Há quase vinte anos, ganhei de amigo oculto um disco de Marina Lima (foto) que trazia em seu encarte: Às vezes quando eu digo [a idade] alguém rapidamente responde: ‘mas não parece’, como se fosse ruim ter mais de 30 anos. Mas para mim (...) a infância, a adolescência, os 20 anos, eu os vivi até o fim para chegar a esta idade. Eu tenho 35 anos em 1991 e não há nada melhor do que isto”.


Aos 80 anos, minha mãe diz que ainda não viu nada e faz planos a longo prazo. Pois é cada vez maior o número de conhecidos ilustres - e ilustres desconhecidos - ultrapassando os cem. E, se a expectativa de vida aumentou, também houve mudança em todas as faixas etárias. A adolescência deu uma esticada até os 30, e a meia-idade... rejuvenesceu.

Hoje, dizem, os 50 anos são como os 40 de décadas atrás. Porém, como nem sempre as crenças acompanham os fatos, antigos conceitos ainda são invocados. Exemplo recente aconteceu no carnaval: elogios rasgados à beleza perene de Luiza Brunet, “aos 47 anos!”. Claro que Luiza continua linda, mas falaram de sua idade como se fosse Matusalém na avenida.

Embora reconheça o quanto alguns podem ser agraciados pela genética ou recompensados por hábitos saudáveis, em geral acho que a pessoa aparenta a idade que tem. E a diferença, para mais ou para menos, não costuma passar de cinco anos.
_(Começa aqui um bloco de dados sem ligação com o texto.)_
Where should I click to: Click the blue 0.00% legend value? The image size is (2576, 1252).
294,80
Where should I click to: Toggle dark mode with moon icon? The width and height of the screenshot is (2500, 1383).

Não parece” me faz pensar no quanto os paradigmas ficaram defasados em relação ao processo de ampliação da longevidade e da própria juventude. Também me remete ao filme de Domingos Oliveira, no qual um personagem afirma que há três “idades”: infância, juventude e “você tá ótimo!”.

Para não alimentar ilusões, seria útil guardar as palavras da nonagenária escritora Benoîte Groult em Um toque na estrela (sucesso por aqui ano passado). No mais delicioso romance sobre este tema tão evitado, um alerta: "somos velhos aos olhos dos outros antes de sê-lo aos nossos próprios olhos".

Ilustrando a frase de Groult, a mãe de um amigo, então com oitenta e poucos anos, perguntou a ele certo dia: "Meu filho, o que será de mim quando eu ficar velha?".
Meu amigo respondeu: “Ih, mãe, deixa pra lá. Não pensa nisso agora, não!”.